**What the exercise asks:** Reproduce the listing below word for word, from its first line through the line that contains "[x=821, y=19]". Include that last line.

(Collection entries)
"""

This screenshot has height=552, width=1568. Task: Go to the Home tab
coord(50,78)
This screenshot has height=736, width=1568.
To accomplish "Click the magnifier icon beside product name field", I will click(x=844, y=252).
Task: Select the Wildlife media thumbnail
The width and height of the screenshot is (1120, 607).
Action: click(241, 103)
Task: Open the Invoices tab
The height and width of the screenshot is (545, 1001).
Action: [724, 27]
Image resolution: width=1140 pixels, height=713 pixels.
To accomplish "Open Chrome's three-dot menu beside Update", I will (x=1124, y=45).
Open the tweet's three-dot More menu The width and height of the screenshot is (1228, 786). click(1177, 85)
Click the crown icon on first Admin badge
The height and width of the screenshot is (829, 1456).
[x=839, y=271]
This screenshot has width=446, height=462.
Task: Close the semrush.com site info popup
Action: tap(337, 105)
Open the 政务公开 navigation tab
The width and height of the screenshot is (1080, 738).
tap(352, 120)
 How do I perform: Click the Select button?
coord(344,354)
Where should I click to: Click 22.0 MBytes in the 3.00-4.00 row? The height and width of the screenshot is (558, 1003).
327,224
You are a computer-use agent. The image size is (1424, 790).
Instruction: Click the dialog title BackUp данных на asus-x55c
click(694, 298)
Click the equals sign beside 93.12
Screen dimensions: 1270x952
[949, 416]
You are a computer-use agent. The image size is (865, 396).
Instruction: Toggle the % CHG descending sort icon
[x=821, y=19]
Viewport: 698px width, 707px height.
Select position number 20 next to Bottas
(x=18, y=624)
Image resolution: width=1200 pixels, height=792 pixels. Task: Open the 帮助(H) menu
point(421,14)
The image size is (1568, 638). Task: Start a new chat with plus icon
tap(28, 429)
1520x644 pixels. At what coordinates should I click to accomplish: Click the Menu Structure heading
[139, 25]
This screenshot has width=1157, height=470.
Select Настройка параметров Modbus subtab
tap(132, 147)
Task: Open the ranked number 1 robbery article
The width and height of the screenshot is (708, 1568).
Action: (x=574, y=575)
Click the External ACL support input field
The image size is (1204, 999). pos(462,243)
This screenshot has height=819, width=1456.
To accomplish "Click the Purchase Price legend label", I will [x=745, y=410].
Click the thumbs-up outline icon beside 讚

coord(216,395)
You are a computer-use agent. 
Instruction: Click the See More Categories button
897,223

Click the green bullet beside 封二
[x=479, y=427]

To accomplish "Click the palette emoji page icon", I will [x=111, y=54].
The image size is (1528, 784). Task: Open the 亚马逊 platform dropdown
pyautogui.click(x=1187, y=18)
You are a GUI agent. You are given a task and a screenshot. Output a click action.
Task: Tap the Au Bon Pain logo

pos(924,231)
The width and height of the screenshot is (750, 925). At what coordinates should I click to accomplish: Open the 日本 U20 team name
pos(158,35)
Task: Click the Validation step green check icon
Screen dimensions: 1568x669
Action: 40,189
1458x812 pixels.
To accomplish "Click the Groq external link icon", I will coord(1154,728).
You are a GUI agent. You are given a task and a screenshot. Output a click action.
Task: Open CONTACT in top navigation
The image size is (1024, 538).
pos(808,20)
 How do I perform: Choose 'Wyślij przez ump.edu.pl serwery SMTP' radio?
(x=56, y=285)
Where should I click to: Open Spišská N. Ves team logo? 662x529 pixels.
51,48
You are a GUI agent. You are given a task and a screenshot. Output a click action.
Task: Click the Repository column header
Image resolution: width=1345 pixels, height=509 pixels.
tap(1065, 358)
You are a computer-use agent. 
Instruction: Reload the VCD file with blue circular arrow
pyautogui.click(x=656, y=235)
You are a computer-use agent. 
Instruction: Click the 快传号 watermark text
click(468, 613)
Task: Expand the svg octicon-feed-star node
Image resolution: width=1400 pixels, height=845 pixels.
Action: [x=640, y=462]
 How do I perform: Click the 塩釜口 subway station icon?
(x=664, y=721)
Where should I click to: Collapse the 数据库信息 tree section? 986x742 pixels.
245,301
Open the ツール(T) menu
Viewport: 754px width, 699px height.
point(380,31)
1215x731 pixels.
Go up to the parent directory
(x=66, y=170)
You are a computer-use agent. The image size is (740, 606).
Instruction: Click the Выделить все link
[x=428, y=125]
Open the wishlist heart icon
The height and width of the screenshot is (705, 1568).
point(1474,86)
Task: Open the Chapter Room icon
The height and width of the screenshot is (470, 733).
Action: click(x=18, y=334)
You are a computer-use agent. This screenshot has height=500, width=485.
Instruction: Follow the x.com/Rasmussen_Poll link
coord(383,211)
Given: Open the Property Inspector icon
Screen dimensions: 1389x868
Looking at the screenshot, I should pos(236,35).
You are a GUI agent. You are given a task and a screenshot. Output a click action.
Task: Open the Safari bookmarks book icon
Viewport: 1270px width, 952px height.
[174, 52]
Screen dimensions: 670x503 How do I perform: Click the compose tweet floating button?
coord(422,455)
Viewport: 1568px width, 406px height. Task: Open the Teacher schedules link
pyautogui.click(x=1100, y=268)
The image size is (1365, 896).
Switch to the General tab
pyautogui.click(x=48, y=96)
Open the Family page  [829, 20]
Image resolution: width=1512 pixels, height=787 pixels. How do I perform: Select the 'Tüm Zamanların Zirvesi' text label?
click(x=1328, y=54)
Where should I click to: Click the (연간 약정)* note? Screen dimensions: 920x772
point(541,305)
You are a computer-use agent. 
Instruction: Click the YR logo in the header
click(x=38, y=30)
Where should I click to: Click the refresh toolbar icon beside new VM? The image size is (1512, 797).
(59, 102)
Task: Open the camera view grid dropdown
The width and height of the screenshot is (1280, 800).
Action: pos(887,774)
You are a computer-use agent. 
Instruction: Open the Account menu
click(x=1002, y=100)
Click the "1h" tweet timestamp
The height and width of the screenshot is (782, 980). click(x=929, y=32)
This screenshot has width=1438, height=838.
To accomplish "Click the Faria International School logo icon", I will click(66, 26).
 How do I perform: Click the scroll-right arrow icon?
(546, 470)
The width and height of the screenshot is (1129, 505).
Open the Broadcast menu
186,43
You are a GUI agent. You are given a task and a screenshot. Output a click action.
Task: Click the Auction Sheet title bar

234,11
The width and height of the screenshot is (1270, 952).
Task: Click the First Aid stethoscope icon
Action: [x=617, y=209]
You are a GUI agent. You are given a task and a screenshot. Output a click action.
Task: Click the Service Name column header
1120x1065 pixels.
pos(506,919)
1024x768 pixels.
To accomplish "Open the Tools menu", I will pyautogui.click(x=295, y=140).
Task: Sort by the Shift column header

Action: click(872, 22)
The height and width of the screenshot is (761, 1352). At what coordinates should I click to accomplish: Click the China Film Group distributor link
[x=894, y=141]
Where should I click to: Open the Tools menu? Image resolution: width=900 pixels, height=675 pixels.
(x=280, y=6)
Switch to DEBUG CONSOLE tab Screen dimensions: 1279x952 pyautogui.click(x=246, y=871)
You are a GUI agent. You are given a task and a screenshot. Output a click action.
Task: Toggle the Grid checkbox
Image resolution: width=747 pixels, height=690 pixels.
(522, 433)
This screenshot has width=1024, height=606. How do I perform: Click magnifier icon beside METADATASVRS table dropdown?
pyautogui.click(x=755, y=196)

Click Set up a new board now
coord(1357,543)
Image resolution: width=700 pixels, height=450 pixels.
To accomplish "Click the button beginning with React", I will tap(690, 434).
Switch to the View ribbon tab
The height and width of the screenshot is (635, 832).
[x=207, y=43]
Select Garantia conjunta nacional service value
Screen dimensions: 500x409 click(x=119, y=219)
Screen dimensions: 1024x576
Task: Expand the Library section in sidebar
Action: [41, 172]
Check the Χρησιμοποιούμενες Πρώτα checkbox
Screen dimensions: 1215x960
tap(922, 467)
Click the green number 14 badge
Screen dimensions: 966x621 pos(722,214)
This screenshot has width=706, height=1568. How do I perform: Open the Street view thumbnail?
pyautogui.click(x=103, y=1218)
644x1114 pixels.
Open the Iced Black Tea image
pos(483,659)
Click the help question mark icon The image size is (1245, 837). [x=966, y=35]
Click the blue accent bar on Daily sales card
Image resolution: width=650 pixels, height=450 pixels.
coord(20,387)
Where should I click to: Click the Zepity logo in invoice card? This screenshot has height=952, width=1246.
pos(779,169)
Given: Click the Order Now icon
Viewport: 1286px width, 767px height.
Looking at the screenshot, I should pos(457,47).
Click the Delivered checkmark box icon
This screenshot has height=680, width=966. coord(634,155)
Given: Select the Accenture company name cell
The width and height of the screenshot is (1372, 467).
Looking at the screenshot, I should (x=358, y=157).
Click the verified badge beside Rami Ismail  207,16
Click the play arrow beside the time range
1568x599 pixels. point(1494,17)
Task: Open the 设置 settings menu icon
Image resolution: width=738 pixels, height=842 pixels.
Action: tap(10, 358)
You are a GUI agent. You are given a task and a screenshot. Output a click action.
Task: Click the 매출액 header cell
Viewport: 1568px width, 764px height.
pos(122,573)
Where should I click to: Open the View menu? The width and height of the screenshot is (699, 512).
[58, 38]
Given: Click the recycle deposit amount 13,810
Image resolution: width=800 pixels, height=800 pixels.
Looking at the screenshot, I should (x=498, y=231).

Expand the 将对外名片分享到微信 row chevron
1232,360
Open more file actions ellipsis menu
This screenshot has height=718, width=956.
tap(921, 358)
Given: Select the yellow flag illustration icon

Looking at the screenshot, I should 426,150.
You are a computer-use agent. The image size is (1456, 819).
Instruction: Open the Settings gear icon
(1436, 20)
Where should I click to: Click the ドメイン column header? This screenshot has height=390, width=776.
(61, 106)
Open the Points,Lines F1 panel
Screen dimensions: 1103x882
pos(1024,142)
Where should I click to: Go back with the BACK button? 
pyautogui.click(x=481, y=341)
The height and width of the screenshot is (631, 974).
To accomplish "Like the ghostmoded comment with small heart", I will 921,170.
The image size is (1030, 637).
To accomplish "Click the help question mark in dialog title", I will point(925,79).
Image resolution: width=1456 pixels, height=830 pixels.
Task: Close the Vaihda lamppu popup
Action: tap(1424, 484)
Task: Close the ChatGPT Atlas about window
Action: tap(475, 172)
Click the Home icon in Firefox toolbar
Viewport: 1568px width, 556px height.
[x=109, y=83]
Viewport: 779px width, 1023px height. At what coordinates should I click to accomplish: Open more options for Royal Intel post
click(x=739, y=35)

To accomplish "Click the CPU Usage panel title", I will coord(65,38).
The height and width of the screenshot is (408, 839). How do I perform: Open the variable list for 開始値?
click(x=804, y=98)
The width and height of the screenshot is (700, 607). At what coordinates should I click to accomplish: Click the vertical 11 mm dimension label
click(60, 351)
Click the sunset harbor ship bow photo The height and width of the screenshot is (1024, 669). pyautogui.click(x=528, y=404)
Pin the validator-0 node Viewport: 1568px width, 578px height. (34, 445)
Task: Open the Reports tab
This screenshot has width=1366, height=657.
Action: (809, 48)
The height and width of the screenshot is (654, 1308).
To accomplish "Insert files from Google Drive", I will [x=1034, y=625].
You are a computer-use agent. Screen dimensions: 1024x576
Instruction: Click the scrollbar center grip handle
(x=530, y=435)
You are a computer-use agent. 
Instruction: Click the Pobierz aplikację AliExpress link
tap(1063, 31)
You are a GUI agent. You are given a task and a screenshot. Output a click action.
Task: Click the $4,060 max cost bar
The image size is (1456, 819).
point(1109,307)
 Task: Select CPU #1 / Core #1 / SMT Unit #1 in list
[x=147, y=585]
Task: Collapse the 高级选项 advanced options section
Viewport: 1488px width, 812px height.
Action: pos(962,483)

"""

**The completed task:**
This screenshot has height=552, width=1568. Task: Go to the Home tab
coord(50,78)
This screenshot has height=736, width=1568.
To accomplish "Click the magnifier icon beside product name field", I will click(x=844, y=252).
Task: Select the Wildlife media thumbnail
The width and height of the screenshot is (1120, 607).
Action: click(241, 103)
Task: Open the Invoices tab
The height and width of the screenshot is (545, 1001).
Action: [724, 27]
Image resolution: width=1140 pixels, height=713 pixels.
To accomplish "Open Chrome's three-dot menu beside Update", I will (x=1124, y=45).
Open the tweet's three-dot More menu The width and height of the screenshot is (1228, 786). click(1177, 85)
Click the crown icon on first Admin badge
The height and width of the screenshot is (829, 1456).
[x=839, y=271]
This screenshot has width=446, height=462.
Task: Close the semrush.com site info popup
Action: tap(337, 105)
Open the 政务公开 navigation tab
The width and height of the screenshot is (1080, 738).
tap(352, 120)
 How do I perform: Click the Select button?
coord(344,354)
Where should I click to: Click 22.0 MBytes in the 3.00-4.00 row? The height and width of the screenshot is (558, 1003).
327,224
You are a computer-use agent. The image size is (1424, 790).
Instruction: Click the dialog title BackUp данных на asus-x55c
click(694, 298)
Click the equals sign beside 93.12
Screen dimensions: 1270x952
[949, 416]
You are a computer-use agent. The image size is (865, 396).
Instruction: Toggle the % CHG descending sort icon
[x=821, y=19]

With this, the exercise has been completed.